A state commission will soon issue a recommendation whether or not New York’s state legislators should receive a pay raise.

Gov. Andrew Cuomo recently came out in favor of raises for the legislature, saying they work hard and deserve more money. By that logic, millions of New York state residents should get raises from their employers, too. Granted, most workers haven’t gone 20 years without a raise as the state’s legislators have done. Conversely, one could argue most private workers have performed better in their jobs over the last two decades and earned the raises they’ve been given.

The state Legislature’s intrasigence on issues many state residents feel strongly about is a popular reason not to shell out more money for legislative pay. The list of things the state Legislature has failed to deal with is too long to list without forgetting an item or 10, so we won’t even try to list them. Suffice it to say we’d be more amenable to paying legislators more if that list got appreciably shorter in the next two years.

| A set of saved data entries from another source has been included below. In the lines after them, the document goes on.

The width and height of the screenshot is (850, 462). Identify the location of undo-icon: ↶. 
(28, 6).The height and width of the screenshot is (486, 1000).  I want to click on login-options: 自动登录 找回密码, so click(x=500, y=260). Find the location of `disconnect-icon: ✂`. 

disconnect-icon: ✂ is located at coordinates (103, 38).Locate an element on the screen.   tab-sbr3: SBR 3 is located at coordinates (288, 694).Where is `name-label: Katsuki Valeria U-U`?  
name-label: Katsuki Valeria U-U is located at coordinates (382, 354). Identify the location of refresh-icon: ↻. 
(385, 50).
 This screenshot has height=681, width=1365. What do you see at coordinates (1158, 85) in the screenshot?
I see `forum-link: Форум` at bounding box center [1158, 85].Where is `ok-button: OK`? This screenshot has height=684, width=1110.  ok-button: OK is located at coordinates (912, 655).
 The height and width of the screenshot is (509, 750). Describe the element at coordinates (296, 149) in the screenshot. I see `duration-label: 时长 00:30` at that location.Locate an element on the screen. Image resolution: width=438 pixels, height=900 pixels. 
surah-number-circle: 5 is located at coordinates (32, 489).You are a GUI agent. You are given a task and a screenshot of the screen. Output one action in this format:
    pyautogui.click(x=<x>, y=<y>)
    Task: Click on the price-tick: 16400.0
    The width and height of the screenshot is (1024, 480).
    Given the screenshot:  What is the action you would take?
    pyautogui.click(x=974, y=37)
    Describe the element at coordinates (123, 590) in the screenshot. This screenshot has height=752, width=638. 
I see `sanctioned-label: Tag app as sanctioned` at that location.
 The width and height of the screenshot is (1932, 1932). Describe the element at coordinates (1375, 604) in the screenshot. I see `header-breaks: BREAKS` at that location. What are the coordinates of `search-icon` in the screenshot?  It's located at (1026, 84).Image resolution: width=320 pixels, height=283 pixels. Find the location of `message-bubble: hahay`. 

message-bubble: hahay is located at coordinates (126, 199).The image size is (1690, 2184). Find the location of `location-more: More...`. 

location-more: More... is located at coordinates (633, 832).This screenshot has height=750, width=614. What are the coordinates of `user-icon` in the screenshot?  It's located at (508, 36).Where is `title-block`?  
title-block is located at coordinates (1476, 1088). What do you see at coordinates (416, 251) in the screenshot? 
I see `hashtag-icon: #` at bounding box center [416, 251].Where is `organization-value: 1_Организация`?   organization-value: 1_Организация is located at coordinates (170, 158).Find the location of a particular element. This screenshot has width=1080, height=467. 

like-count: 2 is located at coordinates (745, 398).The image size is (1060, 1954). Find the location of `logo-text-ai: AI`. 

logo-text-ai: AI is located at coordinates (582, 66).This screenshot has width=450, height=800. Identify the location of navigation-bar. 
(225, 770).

We’d also be more amenable to a pay raise if the process was done the right way. It’s hilarious that the state’s Compensation Committee didn’t hold any public discussion of legislative pay raises until after the Nov. 6 election. It worked out nicely for legislators who didn’t have to knock on doors and answer constituents’ questions about why they should pay more for a legislature that can’t get anything accomplished, has seen more than its share of scandal and corruption and then wants to be paid more.

If legislators and the governor want to see legislative pay go up, they should go about it the same way working stiffs in the private sector do — do the job you’re hired to do and then to ask the people in control of the purse strings for a raise.